About this task: Which lines in the records below contain the word "Case"? Copy each one out.
· · · · ·
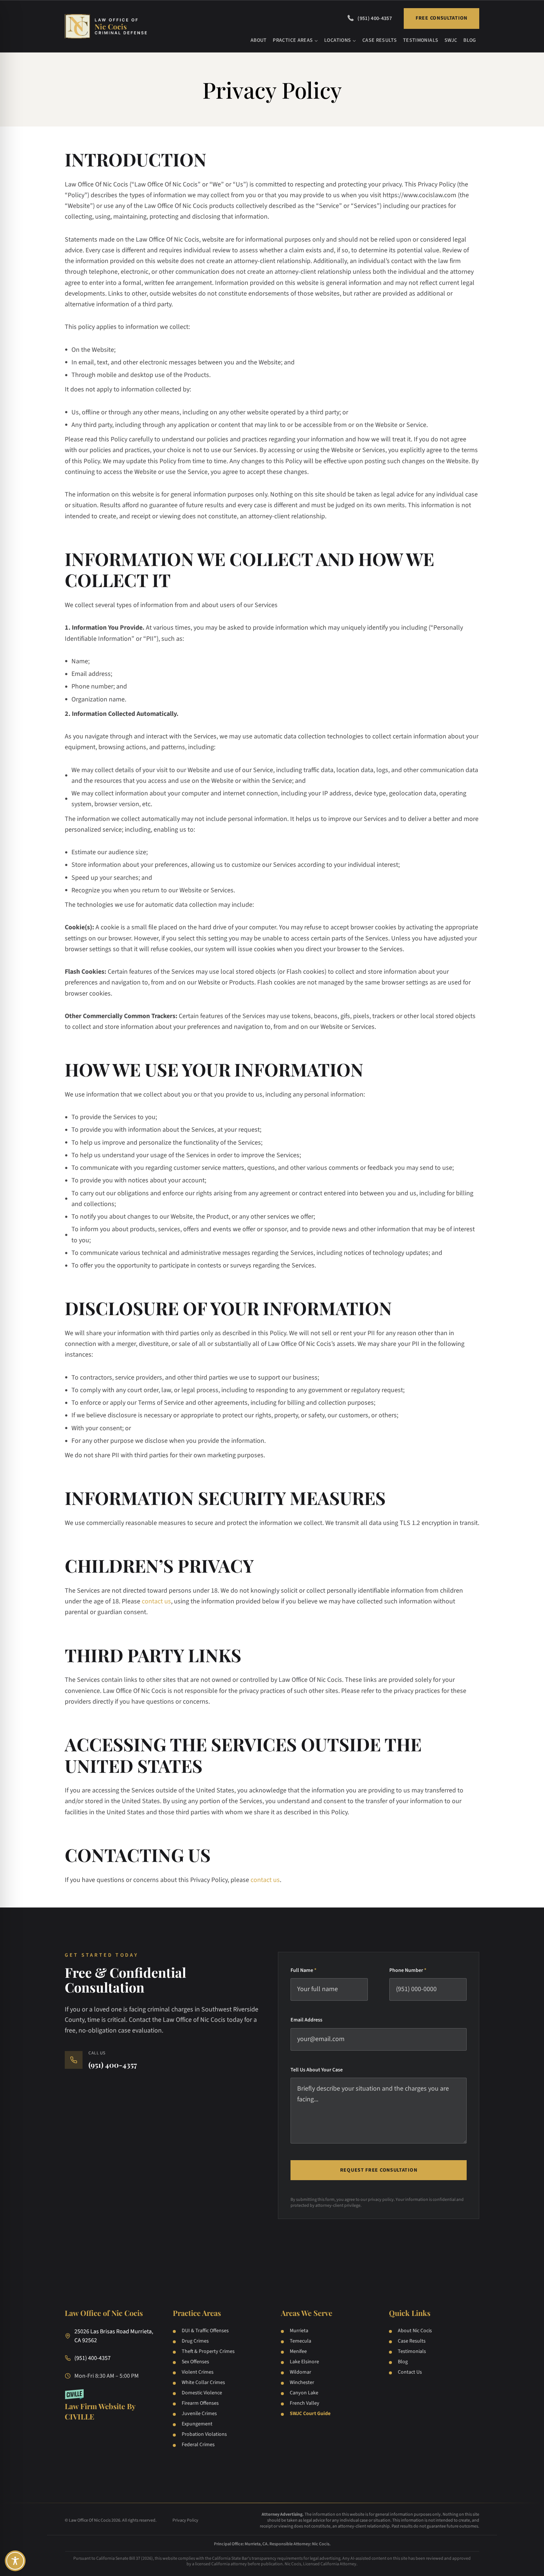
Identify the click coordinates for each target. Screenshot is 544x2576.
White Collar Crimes (203, 2382)
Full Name (303, 1970)
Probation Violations (204, 2434)
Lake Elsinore (304, 2361)
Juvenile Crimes (199, 2413)
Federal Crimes (198, 2444)
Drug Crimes (195, 2341)
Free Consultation (441, 18)
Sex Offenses (195, 2361)
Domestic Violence (202, 2393)
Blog (469, 40)
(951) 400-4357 (374, 18)
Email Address (306, 2020)
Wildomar (300, 2372)
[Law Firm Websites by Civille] (110, 2405)
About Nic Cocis (415, 2330)
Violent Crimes (198, 2372)
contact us (156, 1601)
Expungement (197, 2424)
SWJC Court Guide (310, 2413)
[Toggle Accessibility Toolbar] (15, 2560)
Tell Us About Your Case (317, 2070)
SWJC (450, 40)
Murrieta (299, 2330)
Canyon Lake (304, 2393)
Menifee (298, 2351)
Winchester (302, 2382)
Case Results (379, 40)
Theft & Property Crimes (208, 2351)
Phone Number (407, 1970)
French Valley (304, 2403)
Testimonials (420, 40)
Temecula (300, 2341)
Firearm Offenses (200, 2403)
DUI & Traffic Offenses (205, 2330)
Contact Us (410, 2372)
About (259, 40)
· · · · ·
Answer to the problem:
Tell Us About Your Case (317, 2070)
Case Results (379, 40)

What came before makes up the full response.